:: Exercise brief ::
For the listing below, output exactly the lines from the line with "Where should I click to: Open QR" up to and including the line with "Given: Select the $80,142 yearly cell", and no other lines.

:: Source material ::
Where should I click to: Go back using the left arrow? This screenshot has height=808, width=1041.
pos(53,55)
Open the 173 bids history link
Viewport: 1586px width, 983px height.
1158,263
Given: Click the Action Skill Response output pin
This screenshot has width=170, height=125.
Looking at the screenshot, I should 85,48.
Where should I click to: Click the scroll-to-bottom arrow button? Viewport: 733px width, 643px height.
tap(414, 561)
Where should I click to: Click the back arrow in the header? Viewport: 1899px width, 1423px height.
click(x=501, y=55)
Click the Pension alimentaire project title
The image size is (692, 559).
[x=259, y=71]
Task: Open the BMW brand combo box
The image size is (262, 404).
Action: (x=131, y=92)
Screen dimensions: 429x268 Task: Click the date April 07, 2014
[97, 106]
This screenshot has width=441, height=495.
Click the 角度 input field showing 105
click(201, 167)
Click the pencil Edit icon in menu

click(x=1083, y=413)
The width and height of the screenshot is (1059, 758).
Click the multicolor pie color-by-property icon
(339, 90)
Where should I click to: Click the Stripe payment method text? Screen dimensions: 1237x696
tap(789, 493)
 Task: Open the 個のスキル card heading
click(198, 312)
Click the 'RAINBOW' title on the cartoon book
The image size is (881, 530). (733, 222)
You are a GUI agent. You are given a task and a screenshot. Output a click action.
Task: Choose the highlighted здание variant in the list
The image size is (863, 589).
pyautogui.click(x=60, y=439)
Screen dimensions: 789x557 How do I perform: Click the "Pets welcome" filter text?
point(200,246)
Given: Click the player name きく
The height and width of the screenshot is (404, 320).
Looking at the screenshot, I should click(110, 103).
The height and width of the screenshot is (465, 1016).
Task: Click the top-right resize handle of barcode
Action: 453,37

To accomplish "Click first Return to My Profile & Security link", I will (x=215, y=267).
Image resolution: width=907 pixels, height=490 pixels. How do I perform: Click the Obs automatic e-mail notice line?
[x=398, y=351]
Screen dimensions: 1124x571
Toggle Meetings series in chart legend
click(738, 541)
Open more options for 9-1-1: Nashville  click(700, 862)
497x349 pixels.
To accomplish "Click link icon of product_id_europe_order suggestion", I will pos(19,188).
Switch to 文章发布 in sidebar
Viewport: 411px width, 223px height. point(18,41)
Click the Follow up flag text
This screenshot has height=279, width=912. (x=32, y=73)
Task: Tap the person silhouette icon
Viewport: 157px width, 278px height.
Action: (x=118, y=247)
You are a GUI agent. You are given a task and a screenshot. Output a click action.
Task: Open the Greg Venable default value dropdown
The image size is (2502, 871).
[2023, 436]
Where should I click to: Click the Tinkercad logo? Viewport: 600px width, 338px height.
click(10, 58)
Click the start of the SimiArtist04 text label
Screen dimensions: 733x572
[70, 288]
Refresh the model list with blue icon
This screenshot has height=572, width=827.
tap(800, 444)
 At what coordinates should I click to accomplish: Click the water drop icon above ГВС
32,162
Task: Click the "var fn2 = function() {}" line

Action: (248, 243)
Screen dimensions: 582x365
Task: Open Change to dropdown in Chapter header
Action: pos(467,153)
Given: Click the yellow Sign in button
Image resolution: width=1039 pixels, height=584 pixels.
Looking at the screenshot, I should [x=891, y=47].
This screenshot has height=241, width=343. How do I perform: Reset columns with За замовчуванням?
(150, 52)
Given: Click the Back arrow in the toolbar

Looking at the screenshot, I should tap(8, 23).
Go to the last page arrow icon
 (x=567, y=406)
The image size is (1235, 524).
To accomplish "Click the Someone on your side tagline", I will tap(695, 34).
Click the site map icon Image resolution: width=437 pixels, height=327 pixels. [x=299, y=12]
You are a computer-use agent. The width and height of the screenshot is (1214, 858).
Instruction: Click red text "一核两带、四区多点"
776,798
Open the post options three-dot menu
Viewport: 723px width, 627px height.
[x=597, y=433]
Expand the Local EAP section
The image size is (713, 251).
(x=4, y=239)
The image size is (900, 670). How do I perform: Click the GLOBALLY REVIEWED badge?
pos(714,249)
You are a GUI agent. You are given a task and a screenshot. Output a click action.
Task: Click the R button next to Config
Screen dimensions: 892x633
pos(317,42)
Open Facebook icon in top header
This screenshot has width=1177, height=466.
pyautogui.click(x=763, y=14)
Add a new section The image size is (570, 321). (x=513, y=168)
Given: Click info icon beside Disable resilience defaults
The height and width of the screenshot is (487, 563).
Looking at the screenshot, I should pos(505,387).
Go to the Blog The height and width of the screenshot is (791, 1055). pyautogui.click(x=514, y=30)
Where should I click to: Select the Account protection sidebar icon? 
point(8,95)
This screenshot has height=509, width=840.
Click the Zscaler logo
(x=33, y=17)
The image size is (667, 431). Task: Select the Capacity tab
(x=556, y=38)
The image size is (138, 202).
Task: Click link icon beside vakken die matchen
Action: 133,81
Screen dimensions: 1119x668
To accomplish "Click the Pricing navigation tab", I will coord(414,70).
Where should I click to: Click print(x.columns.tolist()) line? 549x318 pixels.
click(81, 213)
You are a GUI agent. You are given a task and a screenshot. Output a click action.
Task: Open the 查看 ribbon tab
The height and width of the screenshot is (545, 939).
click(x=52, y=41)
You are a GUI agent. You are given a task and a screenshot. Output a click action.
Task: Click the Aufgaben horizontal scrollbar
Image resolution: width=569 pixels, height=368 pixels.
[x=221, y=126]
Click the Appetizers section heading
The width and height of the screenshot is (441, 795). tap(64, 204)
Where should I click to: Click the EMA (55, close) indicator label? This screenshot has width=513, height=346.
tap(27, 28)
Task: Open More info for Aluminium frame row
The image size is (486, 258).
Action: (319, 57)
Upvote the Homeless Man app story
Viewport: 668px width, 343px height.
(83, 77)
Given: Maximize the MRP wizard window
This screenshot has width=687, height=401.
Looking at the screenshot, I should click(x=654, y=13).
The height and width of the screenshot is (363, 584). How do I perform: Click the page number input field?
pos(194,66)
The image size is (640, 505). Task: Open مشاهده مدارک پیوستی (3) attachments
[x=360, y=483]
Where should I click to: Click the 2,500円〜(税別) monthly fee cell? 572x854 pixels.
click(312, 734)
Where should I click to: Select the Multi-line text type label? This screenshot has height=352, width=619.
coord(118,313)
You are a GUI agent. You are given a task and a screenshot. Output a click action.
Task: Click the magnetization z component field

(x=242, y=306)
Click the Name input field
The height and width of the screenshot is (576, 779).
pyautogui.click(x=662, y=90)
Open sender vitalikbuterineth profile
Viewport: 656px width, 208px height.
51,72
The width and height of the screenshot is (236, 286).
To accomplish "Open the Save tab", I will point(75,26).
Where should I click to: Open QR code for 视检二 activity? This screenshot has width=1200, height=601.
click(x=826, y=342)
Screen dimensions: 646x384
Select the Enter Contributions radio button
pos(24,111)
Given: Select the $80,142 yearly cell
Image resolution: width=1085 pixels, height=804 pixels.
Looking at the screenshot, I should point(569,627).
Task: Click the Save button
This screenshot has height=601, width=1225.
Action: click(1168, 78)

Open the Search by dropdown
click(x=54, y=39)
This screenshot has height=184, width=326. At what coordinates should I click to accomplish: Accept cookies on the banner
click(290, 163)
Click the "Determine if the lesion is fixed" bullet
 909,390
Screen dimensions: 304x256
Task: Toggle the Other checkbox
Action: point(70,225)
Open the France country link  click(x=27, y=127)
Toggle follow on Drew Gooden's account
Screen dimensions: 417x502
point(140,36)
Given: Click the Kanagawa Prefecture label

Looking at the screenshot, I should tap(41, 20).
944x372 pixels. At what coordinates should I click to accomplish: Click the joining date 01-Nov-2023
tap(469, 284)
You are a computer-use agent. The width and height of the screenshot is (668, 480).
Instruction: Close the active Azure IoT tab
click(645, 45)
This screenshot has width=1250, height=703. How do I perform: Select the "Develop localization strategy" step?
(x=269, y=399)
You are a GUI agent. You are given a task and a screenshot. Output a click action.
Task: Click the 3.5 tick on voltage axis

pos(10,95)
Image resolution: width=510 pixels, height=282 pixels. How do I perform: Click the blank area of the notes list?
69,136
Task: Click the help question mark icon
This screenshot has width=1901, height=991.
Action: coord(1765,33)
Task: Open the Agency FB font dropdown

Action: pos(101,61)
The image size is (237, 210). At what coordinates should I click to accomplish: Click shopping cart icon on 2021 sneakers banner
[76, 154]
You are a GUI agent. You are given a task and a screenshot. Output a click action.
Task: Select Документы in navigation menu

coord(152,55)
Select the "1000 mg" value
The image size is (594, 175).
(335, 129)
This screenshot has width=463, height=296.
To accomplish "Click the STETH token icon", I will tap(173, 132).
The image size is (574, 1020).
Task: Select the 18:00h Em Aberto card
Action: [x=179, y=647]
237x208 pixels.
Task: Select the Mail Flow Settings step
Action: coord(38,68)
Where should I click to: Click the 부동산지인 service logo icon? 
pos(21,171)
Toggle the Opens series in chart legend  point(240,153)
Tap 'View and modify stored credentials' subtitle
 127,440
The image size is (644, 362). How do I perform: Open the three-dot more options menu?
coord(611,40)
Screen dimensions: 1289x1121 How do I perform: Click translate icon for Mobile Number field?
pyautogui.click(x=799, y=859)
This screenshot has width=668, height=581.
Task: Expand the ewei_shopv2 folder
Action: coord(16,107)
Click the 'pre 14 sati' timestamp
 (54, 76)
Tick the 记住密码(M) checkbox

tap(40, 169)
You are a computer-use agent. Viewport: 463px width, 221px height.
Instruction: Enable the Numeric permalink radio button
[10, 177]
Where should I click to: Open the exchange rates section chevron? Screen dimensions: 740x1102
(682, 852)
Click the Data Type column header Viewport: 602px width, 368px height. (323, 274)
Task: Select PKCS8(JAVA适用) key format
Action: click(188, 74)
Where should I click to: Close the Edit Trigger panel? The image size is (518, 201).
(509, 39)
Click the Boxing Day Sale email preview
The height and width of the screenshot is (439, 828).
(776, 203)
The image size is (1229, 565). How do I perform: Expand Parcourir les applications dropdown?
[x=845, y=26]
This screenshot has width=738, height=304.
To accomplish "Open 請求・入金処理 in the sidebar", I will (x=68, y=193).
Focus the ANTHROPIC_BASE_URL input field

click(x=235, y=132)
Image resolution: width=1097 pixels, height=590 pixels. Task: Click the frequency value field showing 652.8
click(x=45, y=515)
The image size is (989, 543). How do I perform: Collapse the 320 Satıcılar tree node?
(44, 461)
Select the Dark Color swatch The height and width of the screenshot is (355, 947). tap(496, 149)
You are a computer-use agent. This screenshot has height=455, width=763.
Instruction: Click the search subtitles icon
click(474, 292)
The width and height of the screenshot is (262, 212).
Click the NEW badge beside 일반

:: Result of the exercise ::
Where should I click to: Open QR code for 视检二 activity? This screenshot has width=1200, height=601.
click(x=826, y=342)
Screen dimensions: 646x384
Select the Enter Contributions radio button
pos(24,111)
Given: Select the $80,142 yearly cell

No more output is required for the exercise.